*Your assignment:* When you reach the line that contains "Task: Close the comment thread with X icon", begin copying exactly, and continue through the last line of the data; no pictures belong in the copy.
Data for this task: Begin
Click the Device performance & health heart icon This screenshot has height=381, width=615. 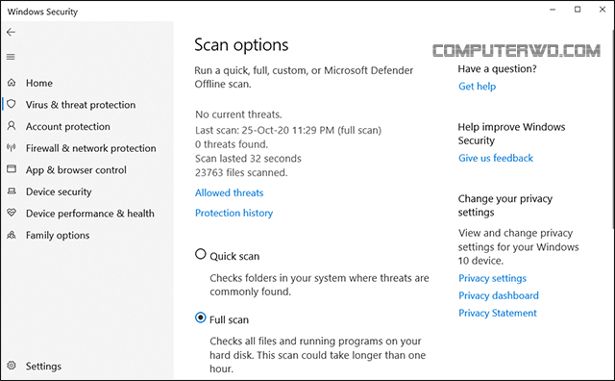coord(12,213)
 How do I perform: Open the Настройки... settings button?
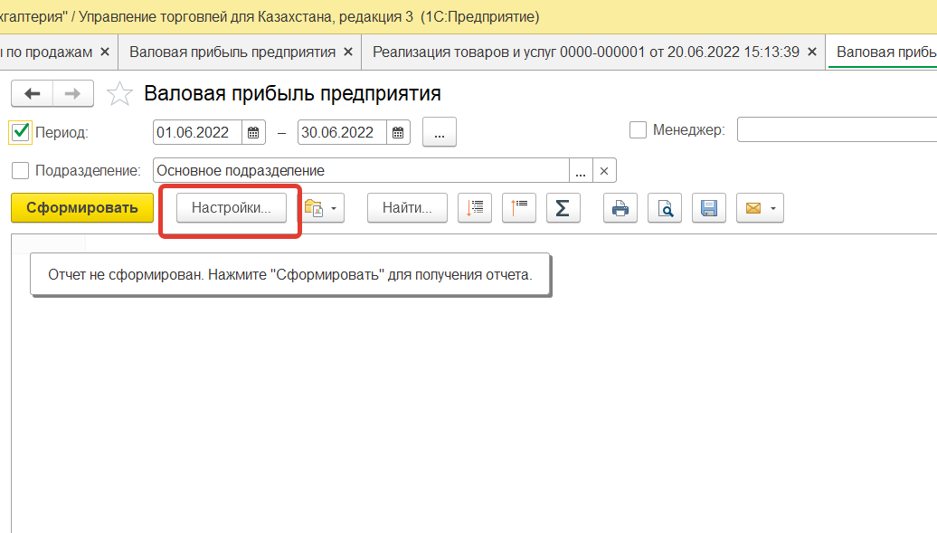pyautogui.click(x=231, y=208)
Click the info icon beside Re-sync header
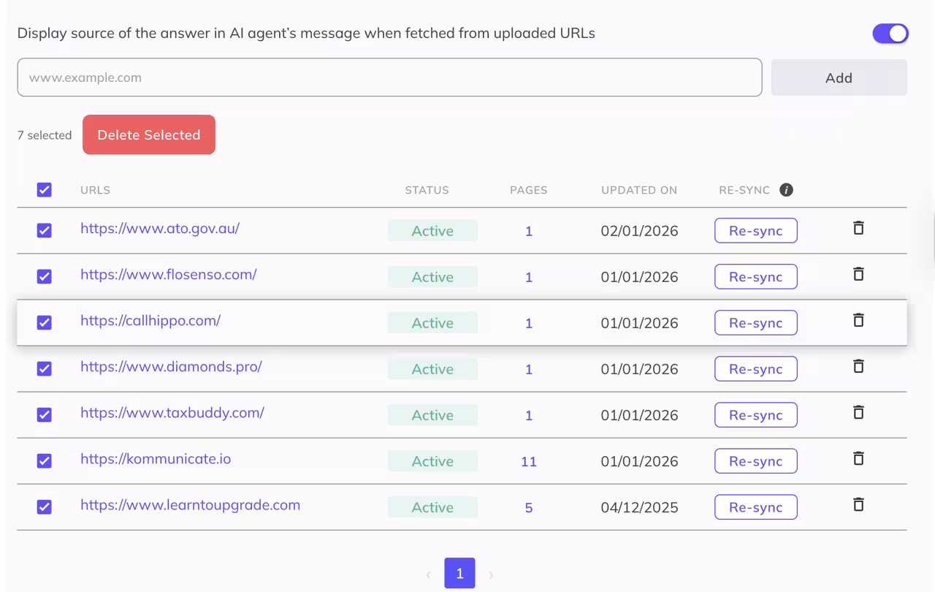The width and height of the screenshot is (935, 592). pos(786,189)
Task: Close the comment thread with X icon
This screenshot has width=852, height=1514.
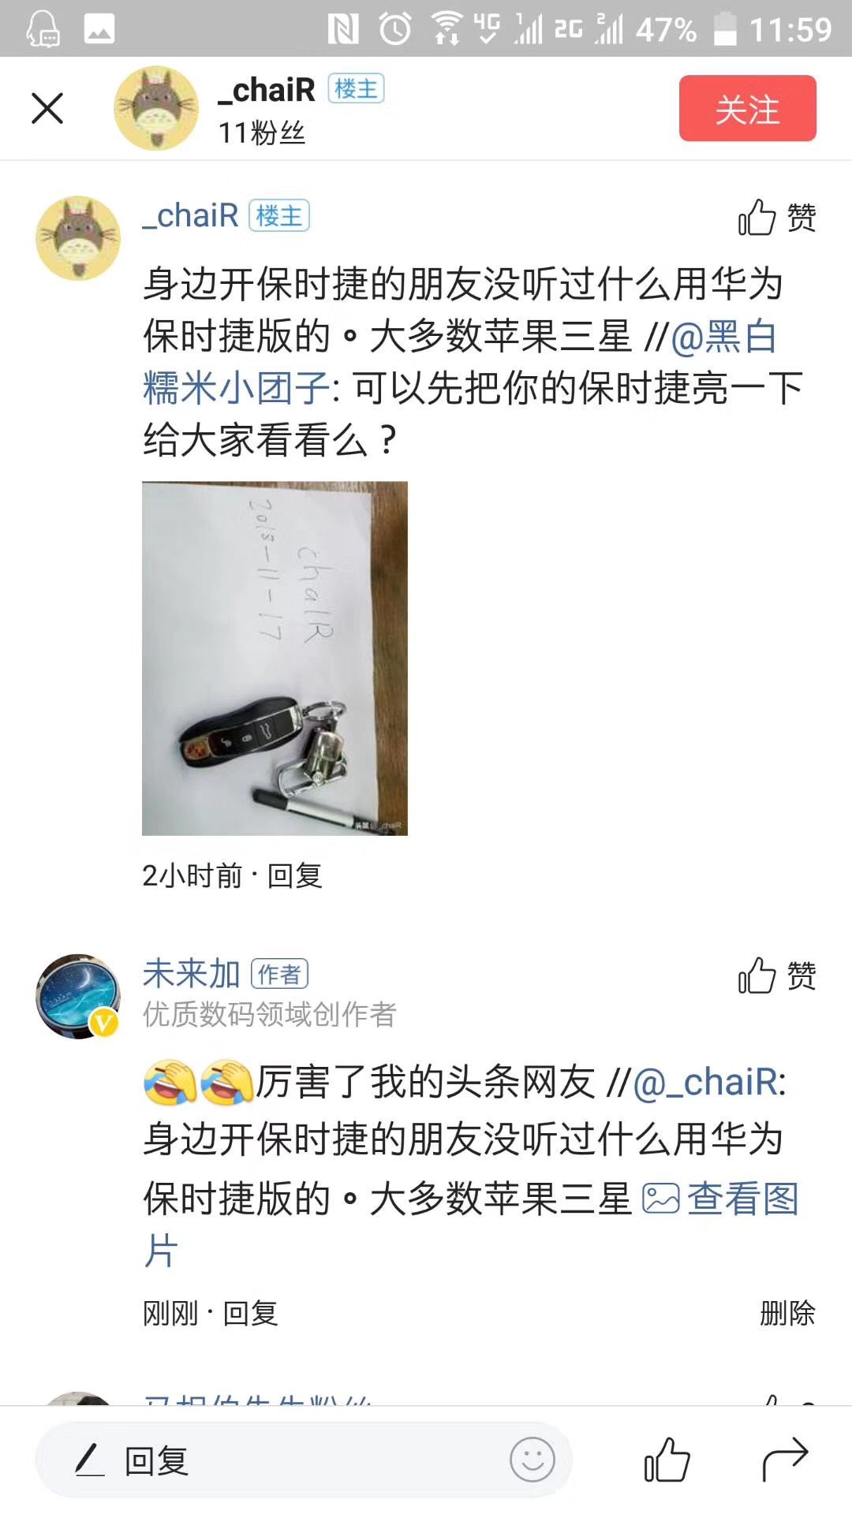Action: [47, 108]
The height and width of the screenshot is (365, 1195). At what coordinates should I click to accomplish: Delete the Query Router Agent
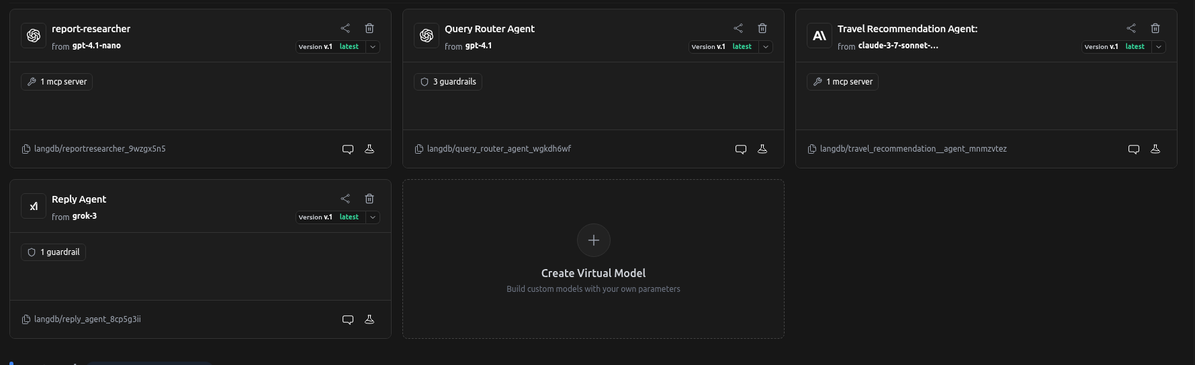pyautogui.click(x=762, y=28)
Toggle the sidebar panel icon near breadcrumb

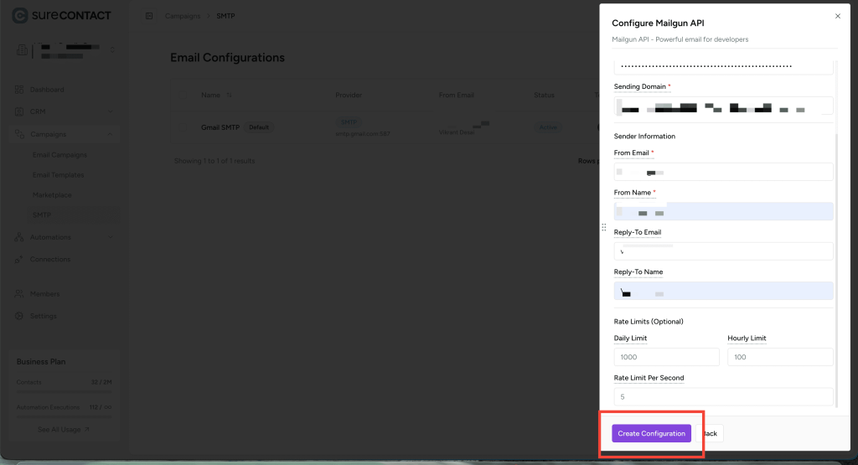(x=148, y=16)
Data for this task: End
*Output:*
Task: Close the comment thread with X icon
This screenshot has width=852, height=1514.
Action: [47, 108]
The height and width of the screenshot is (365, 1195). At what coordinates should I click to accomplish: Delete the Query Router Agent
pyautogui.click(x=762, y=28)
Toggle the sidebar panel icon near breadcrumb

(x=148, y=16)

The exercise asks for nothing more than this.